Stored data

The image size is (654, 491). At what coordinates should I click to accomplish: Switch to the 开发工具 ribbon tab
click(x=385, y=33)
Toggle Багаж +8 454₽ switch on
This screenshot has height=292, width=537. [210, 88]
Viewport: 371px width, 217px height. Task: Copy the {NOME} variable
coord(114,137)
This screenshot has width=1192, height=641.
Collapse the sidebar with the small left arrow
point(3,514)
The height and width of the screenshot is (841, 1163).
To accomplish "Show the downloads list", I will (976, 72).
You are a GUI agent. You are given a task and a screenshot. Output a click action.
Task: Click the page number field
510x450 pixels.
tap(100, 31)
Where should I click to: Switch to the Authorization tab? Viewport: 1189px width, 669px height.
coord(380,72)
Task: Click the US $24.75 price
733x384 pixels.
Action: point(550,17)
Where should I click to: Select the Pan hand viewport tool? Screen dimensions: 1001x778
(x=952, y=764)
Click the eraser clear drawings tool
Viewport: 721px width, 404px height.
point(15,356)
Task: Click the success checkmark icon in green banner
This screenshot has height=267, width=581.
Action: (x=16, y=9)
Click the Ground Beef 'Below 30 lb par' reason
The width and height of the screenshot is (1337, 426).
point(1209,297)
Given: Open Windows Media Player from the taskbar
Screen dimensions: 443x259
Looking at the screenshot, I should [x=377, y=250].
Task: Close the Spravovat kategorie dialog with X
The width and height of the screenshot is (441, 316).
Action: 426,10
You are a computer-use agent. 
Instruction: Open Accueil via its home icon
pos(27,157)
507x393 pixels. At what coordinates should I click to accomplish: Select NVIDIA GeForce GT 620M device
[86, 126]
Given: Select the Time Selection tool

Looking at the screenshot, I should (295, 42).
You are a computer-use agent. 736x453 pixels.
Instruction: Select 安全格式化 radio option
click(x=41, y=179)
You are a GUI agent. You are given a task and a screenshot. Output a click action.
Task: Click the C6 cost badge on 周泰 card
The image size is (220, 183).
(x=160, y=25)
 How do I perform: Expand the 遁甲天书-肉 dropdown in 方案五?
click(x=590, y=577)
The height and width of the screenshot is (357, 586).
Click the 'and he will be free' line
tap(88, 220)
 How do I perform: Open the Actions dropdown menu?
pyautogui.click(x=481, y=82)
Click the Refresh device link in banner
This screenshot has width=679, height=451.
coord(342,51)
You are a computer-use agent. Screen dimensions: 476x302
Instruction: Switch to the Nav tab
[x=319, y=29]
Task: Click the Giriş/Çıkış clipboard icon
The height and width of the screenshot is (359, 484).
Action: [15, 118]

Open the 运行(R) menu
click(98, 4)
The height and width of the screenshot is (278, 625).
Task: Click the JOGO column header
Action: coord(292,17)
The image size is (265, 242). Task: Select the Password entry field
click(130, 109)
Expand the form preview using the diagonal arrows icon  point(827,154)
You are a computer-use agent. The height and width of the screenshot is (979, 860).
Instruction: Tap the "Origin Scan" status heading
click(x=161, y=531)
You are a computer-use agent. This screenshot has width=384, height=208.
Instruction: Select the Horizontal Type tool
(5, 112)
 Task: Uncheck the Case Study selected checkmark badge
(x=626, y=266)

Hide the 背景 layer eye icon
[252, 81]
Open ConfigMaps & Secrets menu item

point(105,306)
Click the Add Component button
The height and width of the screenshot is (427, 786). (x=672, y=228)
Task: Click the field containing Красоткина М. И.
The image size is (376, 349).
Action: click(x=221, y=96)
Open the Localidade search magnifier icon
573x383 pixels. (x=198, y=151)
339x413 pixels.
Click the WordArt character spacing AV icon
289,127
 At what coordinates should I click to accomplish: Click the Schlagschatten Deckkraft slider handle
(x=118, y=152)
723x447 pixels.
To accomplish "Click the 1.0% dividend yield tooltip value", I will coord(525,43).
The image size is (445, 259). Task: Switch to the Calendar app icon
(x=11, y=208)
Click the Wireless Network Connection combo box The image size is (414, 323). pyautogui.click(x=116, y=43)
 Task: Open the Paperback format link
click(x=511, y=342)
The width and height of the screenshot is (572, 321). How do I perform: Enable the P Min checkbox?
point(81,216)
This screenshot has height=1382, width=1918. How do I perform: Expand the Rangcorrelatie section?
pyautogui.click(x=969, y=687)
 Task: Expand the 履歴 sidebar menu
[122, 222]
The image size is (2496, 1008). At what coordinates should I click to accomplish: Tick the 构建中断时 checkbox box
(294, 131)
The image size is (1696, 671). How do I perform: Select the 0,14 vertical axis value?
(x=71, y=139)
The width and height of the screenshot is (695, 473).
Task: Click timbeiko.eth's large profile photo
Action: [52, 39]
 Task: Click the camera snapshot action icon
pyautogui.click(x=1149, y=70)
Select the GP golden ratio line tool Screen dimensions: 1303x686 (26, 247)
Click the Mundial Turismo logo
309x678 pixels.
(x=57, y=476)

### Task prompt
Print all the records precisely.

### Response
The image size is (654, 491). At what coordinates should I click to accomplish: Switch to the 开发工具 ribbon tab
click(x=385, y=33)
Toggle Багаж +8 454₽ switch on
This screenshot has height=292, width=537. [210, 88]
Viewport: 371px width, 217px height. Task: Copy the {NOME} variable
coord(114,137)
This screenshot has width=1192, height=641.
Collapse the sidebar with the small left arrow
point(3,514)
The height and width of the screenshot is (841, 1163).
To accomplish "Show the downloads list", I will (976, 72).
You are a GUI agent. You are given a task and a screenshot. Output a click action.
Task: Click the page number field
510x450 pixels.
tap(100, 31)
Where should I click to: Switch to the Authorization tab? Viewport: 1189px width, 669px height.
coord(380,72)
Task: Click the US $24.75 price
733x384 pixels.
Action: point(550,17)
Where should I click to: Select the Pan hand viewport tool? Screen dimensions: 1001x778
(x=952, y=764)
Click the eraser clear drawings tool
Viewport: 721px width, 404px height.
point(15,356)
Task: Click the success checkmark icon in green banner
This screenshot has height=267, width=581.
Action: (x=16, y=9)
Click the Ground Beef 'Below 30 lb par' reason
The width and height of the screenshot is (1337, 426).
point(1209,297)
Given: Open Windows Media Player from the taskbar
Screen dimensions: 443x259
Looking at the screenshot, I should [x=377, y=250].
Task: Close the Spravovat kategorie dialog with X
The width and height of the screenshot is (441, 316).
Action: 426,10
You are a computer-use agent. 
Instruction: Open Accueil via its home icon
pos(27,157)
507x393 pixels. At what coordinates should I click to accomplish: Select NVIDIA GeForce GT 620M device
[86, 126]
Given: Select the Time Selection tool

Looking at the screenshot, I should (295, 42).
You are a computer-use agent. 736x453 pixels.
Instruction: Select 安全格式化 radio option
click(x=41, y=179)
You are a GUI agent. You are given a task and a screenshot. Output a click action.
Task: Click the C6 cost badge on 周泰 card
The image size is (220, 183).
(x=160, y=25)
 How do I perform: Expand the 遁甲天书-肉 dropdown in 方案五?
click(x=590, y=577)
The height and width of the screenshot is (357, 586).
Click the 'and he will be free' line
tap(88, 220)
 How do I perform: Open the Actions dropdown menu?
pyautogui.click(x=481, y=82)
Click the Refresh device link in banner
This screenshot has width=679, height=451.
coord(342,51)
You are a computer-use agent. Screen dimensions: 476x302
Instruction: Switch to the Nav tab
[x=319, y=29]
Task: Click the Giriş/Çıkış clipboard icon
The height and width of the screenshot is (359, 484).
Action: [15, 118]

Open the 运行(R) menu
click(98, 4)
The height and width of the screenshot is (278, 625).
Task: Click the JOGO column header
Action: coord(292,17)
The image size is (265, 242). Task: Select the Password entry field
click(130, 109)
Expand the form preview using the diagonal arrows icon  point(827,154)
You are a computer-use agent. The height and width of the screenshot is (979, 860).
Instruction: Tap the "Origin Scan" status heading
click(x=161, y=531)
You are a computer-use agent. This screenshot has width=384, height=208.
Instruction: Select the Horizontal Type tool
(5, 112)
 Task: Uncheck the Case Study selected checkmark badge
(x=626, y=266)

Hide the 背景 layer eye icon
[252, 81]
Open ConfigMaps & Secrets menu item

point(105,306)
Click the Add Component button
The height and width of the screenshot is (427, 786). (x=672, y=228)
Task: Click the field containing Красоткина М. И.
The image size is (376, 349).
Action: click(x=221, y=96)
Open the Localidade search magnifier icon
573x383 pixels. (x=198, y=151)
339x413 pixels.
Click the WordArt character spacing AV icon
289,127
 At what coordinates should I click to accomplish: Click the Schlagschatten Deckkraft slider handle
(x=118, y=152)
723x447 pixels.
To accomplish "Click the 1.0% dividend yield tooltip value", I will coord(525,43).
The image size is (445, 259). Task: Switch to the Calendar app icon
(x=11, y=208)
Click the Wireless Network Connection combo box The image size is (414, 323). pyautogui.click(x=116, y=43)
 Task: Open the Paperback format link
click(x=511, y=342)
The width and height of the screenshot is (572, 321). How do I perform: Enable the P Min checkbox?
point(81,216)
This screenshot has height=1382, width=1918. How do I perform: Expand the Rangcorrelatie section?
pyautogui.click(x=969, y=687)
 Task: Expand the 履歴 sidebar menu
[122, 222]
The image size is (2496, 1008). At what coordinates should I click to accomplish: Tick the 构建中断时 checkbox box
(294, 131)
The image size is (1696, 671). How do I perform: Select the 0,14 vertical axis value?
(x=71, y=139)
The width and height of the screenshot is (695, 473).
Task: Click timbeiko.eth's large profile photo
Action: [52, 39]
 Task: Click the camera snapshot action icon
pyautogui.click(x=1149, y=70)
Select the GP golden ratio line tool Screen dimensions: 1303x686 (26, 247)
Click the Mundial Turismo logo
309x678 pixels.
(x=57, y=476)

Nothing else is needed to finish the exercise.